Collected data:
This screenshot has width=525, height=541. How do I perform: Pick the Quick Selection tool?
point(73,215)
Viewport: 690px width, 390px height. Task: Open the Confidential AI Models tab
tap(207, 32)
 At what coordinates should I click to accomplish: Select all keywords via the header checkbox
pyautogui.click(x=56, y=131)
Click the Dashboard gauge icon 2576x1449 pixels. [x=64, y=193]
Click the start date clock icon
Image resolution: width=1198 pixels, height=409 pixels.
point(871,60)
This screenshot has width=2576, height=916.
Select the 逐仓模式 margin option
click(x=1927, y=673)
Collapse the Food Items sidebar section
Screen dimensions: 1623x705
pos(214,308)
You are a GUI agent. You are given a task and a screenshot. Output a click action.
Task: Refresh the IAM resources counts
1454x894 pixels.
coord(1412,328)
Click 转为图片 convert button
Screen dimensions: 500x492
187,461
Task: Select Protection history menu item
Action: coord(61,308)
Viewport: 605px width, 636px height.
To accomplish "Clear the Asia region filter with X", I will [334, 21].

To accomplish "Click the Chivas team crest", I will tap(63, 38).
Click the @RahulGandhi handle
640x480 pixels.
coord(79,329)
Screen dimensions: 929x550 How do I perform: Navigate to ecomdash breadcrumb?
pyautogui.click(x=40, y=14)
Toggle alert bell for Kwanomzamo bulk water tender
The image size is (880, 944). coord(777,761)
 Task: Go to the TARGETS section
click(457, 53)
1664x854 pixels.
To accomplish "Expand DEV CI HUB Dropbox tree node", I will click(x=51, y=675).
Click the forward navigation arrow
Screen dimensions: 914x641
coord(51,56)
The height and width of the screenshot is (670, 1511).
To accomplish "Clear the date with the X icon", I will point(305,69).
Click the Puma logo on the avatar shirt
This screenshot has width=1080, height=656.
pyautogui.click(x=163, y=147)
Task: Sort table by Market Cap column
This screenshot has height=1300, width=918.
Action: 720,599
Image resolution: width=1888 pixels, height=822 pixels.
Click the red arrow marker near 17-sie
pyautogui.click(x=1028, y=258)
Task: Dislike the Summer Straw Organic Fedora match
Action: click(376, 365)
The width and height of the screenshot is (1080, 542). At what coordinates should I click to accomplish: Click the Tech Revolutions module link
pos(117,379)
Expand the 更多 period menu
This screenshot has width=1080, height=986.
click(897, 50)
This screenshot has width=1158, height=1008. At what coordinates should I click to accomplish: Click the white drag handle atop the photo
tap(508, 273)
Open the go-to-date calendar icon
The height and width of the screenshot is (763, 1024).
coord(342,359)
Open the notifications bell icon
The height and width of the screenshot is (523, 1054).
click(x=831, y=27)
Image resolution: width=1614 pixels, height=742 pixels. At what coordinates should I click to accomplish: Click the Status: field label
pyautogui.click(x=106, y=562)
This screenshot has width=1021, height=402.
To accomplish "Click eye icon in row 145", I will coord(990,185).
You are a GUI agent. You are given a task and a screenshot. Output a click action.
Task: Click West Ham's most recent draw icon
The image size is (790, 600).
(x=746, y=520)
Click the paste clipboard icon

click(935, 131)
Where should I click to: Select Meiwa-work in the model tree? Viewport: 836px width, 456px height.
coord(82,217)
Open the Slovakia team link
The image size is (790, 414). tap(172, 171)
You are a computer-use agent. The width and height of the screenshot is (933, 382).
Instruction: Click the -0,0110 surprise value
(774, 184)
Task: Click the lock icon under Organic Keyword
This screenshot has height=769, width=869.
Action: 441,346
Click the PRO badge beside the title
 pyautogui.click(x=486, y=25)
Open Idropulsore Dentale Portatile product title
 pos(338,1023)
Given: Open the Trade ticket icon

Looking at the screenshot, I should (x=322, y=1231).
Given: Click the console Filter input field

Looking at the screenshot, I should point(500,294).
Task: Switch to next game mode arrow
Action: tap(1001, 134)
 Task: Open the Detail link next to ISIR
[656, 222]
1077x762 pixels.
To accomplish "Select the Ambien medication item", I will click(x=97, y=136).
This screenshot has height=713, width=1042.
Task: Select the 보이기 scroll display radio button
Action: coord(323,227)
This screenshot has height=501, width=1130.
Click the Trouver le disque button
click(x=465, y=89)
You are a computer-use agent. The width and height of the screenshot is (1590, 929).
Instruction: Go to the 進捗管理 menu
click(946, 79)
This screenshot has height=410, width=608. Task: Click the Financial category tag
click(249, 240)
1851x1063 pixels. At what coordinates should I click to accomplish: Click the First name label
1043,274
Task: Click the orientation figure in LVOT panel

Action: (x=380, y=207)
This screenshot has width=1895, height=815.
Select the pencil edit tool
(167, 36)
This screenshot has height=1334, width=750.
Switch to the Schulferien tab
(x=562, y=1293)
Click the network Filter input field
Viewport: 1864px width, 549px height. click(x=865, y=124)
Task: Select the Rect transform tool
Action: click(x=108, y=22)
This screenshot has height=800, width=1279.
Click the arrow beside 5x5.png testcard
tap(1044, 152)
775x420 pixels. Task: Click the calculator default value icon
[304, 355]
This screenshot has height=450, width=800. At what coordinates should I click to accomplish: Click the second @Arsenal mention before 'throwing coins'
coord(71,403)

• _EXERCISE GOAL_
Pull from the data each line where the string "with" turns up.

• _PROBLEM SOLUTION_
To accomplish "Clear the Asia region filter with X", I will [334, 21].
To accomplish "Clear the date with the X icon", I will point(305,69).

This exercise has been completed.